The two dominant decision forest paradigms are random forests, which train many independent trees in parallel on bootstrap samples of the data, and gradient boosted trees, which train trees sequentially with each new tree correcting the residual errors of the ensemble built so far. Both approaches dominate practical work on tabular data. They power credit scoring at major banks, ad click-through prediction at search engines, learning-to-rank systems, fraud detection, churn prediction, and the majority of winning solutions on tabular Kaggle competitions.

This page is the gateway hub for decision-forest entries on the AI Wiki. It covers the history, the mathematics behind tree splitting, the major algorithm families, the leading software libraries, and a curated index of every decision-forest concept that has its own dedicated wiki page.

what a decision forest is

A decision forest is an ensemble learning method whose base learners are decision trees. At inference time the input traverses each tree along an inference path of conditions until it reaches a leaf, and the leaf values are aggregated across the forest to produce the final prediction. Decision forests are non-parametric, handle mixed numerical and categorical features natively, are scale-invariant for monotonic feature transformations, and require comparatively little feature engineering.
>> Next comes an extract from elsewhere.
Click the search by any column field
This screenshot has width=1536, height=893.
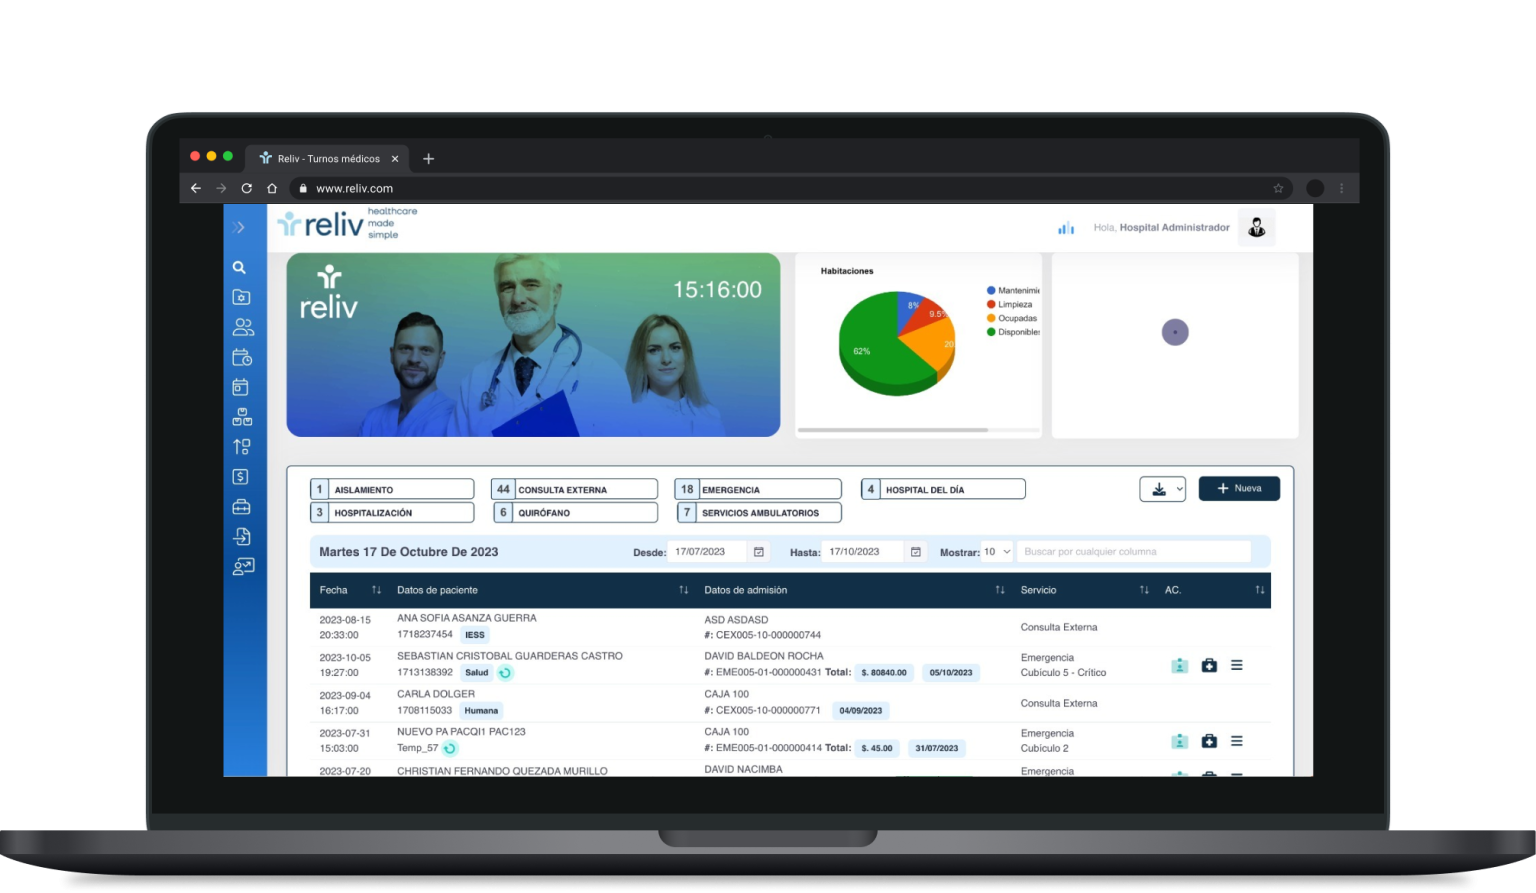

The broad appeal of decision forests rests on a short list of practical strengths:

Property	Why it matters
Strong accuracy on tabular data	Repeatedly beats deep learning baselines on heterogeneous tabular benchmarks
Native handling of categorical features	No mandatory one-hot encoding; algorithms such as LightGBM and CatBoost split on raw category values
Robust to outliers and feature scaling	Splits are based on order, not magnitude, so a single extreme value cannot distort the geometry of the input
Built-in feature importances	Direct measures of which inputs the model relies on most
Predictable training cost	Training time scales close to linearly with the number of trees and roughly with $n \log n$ in the number of training examples
Few brittle hyperparameters	Modern libraries train respectable models with default settings

Decision forests are weaker on problems where signal lives in high-dimensional structured inputs such as raw pixels, audio waveforms, or token sequences. Those domains belong to deep learning and convolutional or transformer architectures.

decision tree fundamentals

Every decision forest is built out of decision trees. A tree is a recursive partition of the input space. Each internal node holds a test that compares one or more features against a threshold or category set, splitting incoming examples into child branches. Each leaf stores a constant prediction, typically a class probability vector for classification or a numeric value for regression. The starting node of the tree is the root. The component that decides which condition to install at each node is called the splitter, and the operation it performs is a split.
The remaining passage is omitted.